Activity:
Scan the records for lines with the string "comments". Say how many there are, and add nothing.

[Data items]
######

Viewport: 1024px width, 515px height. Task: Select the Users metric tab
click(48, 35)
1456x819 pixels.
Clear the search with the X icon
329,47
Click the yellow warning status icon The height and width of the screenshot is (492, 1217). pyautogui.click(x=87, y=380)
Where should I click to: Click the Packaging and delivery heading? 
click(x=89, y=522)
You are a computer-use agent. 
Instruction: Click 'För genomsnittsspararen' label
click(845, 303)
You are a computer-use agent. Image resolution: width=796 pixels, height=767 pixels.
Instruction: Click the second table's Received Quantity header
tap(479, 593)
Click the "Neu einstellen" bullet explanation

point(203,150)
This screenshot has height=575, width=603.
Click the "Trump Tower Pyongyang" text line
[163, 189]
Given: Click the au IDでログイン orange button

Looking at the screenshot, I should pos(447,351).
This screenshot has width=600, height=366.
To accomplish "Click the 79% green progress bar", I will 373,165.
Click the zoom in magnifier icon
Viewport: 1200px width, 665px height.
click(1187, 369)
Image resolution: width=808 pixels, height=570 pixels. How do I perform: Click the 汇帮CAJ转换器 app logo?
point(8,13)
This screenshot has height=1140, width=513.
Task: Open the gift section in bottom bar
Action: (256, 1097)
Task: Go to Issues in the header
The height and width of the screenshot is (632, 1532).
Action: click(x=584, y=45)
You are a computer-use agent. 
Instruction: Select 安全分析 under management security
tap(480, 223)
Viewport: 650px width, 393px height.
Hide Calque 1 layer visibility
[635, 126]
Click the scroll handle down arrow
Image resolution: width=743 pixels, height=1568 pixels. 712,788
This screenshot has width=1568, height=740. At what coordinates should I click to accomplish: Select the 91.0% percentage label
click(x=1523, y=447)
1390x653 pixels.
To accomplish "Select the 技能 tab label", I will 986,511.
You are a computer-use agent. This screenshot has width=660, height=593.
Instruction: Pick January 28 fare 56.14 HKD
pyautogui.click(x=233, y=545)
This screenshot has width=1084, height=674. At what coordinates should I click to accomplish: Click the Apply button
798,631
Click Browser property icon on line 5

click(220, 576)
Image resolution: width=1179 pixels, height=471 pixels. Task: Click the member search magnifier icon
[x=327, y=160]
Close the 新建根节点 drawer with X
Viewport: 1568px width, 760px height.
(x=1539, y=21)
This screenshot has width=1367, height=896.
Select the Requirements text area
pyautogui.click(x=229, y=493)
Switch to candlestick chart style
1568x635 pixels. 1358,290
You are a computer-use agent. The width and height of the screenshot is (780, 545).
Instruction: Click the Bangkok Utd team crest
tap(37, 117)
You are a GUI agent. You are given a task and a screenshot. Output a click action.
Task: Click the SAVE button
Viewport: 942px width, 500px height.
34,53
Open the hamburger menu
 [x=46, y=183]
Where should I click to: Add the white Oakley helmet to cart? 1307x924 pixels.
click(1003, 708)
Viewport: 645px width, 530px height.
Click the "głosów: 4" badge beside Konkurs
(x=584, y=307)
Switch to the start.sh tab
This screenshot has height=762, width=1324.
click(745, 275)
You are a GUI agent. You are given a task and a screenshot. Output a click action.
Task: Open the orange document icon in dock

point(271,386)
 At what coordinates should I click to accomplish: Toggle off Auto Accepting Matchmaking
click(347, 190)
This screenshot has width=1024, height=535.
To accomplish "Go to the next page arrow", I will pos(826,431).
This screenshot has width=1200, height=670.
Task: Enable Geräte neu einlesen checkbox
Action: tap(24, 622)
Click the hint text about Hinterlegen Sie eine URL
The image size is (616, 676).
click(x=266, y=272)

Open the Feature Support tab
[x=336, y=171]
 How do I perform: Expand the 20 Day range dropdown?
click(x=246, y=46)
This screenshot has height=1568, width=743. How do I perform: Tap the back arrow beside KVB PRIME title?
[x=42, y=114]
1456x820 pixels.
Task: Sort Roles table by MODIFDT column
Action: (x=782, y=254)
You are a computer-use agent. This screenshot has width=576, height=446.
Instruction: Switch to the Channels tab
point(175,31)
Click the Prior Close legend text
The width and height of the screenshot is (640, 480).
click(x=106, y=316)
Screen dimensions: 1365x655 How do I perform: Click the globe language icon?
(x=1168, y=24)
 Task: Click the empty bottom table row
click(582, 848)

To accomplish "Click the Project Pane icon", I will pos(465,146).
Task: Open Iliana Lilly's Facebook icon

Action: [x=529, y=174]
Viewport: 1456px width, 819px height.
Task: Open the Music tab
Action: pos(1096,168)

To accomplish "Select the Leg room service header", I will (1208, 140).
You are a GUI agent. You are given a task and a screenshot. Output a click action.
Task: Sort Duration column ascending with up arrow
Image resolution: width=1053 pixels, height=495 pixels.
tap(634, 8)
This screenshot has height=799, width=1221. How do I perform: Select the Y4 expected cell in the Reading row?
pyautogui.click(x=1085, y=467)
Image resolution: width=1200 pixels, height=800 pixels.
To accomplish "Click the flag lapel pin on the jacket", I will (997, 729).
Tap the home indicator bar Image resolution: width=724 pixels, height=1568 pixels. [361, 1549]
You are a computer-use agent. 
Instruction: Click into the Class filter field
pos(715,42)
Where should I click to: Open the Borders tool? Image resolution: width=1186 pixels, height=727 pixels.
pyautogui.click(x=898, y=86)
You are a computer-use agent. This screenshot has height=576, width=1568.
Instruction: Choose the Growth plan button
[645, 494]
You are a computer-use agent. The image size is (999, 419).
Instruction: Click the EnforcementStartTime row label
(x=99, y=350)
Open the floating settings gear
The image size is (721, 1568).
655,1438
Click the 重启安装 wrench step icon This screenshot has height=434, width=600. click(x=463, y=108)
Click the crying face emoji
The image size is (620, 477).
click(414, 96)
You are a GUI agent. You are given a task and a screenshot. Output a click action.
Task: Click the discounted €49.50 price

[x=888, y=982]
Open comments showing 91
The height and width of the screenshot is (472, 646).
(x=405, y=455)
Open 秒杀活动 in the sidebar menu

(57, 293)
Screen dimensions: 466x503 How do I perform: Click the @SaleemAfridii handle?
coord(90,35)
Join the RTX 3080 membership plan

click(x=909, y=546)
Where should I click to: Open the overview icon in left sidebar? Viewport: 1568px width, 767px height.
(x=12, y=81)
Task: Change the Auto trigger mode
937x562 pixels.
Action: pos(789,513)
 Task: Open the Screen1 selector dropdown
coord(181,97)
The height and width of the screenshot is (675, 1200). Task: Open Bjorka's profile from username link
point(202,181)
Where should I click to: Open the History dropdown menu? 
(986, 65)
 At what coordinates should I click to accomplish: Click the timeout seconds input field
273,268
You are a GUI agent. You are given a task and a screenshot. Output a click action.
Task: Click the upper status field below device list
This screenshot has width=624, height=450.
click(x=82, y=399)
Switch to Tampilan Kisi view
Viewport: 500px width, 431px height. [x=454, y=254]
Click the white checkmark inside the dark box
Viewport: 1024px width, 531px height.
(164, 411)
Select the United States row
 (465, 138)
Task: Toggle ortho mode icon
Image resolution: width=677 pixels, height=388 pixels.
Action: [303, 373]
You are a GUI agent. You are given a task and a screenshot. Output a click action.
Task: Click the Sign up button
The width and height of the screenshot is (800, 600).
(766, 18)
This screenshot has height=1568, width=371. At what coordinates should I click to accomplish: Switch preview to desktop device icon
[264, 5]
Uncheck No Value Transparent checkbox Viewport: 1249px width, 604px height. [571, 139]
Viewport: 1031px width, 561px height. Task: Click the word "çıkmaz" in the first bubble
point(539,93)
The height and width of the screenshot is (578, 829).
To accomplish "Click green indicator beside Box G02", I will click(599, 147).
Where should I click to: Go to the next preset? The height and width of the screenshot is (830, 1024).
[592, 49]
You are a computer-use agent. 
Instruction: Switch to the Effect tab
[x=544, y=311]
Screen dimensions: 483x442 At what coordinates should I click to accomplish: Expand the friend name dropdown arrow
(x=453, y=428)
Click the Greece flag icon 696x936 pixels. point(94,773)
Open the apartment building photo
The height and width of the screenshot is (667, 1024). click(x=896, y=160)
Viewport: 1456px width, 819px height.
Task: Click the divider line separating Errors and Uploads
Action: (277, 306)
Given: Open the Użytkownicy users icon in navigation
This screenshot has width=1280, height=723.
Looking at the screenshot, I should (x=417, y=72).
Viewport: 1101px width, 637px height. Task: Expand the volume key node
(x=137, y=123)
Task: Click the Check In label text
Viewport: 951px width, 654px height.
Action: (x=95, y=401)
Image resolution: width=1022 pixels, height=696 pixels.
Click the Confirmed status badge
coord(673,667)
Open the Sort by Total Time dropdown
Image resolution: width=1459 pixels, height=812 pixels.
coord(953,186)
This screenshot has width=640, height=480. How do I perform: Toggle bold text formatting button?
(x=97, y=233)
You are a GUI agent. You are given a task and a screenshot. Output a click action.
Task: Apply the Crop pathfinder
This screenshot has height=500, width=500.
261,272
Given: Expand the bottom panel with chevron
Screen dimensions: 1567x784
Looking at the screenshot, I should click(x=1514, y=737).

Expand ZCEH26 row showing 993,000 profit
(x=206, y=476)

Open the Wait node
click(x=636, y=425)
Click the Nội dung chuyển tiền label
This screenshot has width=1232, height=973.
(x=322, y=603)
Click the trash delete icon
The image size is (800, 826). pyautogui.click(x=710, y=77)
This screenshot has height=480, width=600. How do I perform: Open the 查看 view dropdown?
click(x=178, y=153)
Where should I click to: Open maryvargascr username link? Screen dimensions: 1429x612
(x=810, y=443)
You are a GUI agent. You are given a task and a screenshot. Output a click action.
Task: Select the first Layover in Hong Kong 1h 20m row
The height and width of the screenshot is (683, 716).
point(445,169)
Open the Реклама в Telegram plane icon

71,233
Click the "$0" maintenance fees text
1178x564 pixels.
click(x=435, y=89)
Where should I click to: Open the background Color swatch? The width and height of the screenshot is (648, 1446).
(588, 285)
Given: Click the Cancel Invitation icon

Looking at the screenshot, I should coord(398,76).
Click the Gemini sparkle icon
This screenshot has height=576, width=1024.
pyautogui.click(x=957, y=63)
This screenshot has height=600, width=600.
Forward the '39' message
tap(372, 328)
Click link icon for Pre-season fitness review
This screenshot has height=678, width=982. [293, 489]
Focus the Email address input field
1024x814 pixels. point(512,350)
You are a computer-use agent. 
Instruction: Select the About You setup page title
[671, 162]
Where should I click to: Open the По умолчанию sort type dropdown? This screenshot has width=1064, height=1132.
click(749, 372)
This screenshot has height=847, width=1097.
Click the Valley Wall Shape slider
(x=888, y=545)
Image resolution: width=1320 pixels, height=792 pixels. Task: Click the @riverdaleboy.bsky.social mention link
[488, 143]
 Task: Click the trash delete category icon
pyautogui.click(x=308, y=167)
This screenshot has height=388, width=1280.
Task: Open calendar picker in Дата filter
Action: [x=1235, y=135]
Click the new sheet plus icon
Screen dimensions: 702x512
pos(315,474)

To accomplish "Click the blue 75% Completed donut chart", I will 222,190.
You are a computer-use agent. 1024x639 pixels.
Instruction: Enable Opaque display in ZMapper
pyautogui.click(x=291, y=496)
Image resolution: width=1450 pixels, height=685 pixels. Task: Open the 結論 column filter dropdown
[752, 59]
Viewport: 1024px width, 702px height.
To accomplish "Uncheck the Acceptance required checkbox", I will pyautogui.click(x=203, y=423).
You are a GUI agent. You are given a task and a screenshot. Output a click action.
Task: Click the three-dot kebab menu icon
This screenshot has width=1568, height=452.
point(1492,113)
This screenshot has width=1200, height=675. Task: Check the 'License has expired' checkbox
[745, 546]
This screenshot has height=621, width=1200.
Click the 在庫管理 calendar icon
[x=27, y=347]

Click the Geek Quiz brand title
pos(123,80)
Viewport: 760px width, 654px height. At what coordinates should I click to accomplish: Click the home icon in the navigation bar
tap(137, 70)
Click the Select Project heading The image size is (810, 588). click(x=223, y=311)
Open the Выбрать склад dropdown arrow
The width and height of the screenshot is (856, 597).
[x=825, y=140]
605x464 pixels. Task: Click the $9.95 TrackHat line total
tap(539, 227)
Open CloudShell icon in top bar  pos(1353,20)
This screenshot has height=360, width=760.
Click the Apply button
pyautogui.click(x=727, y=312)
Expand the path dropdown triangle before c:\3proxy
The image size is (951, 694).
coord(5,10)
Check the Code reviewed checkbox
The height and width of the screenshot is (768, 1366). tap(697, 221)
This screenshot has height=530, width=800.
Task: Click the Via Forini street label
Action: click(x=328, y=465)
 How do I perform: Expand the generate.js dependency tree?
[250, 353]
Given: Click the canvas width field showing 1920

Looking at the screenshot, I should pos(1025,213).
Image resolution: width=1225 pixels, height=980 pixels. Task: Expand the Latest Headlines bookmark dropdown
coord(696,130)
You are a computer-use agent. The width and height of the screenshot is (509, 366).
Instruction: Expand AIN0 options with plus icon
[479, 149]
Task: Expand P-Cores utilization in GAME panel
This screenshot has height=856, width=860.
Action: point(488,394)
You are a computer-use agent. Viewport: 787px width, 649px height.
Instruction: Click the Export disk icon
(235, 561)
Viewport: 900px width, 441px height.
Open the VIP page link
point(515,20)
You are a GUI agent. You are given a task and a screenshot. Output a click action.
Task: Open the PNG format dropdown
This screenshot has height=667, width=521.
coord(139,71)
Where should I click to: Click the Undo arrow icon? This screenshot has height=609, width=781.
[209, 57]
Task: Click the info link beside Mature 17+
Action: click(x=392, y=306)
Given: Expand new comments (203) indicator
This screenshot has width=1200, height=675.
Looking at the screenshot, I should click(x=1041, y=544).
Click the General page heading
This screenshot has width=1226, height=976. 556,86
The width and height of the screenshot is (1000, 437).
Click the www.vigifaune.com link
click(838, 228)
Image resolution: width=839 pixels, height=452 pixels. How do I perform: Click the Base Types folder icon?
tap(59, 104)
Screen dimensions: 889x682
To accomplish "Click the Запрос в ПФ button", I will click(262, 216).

######

Exercise response:
2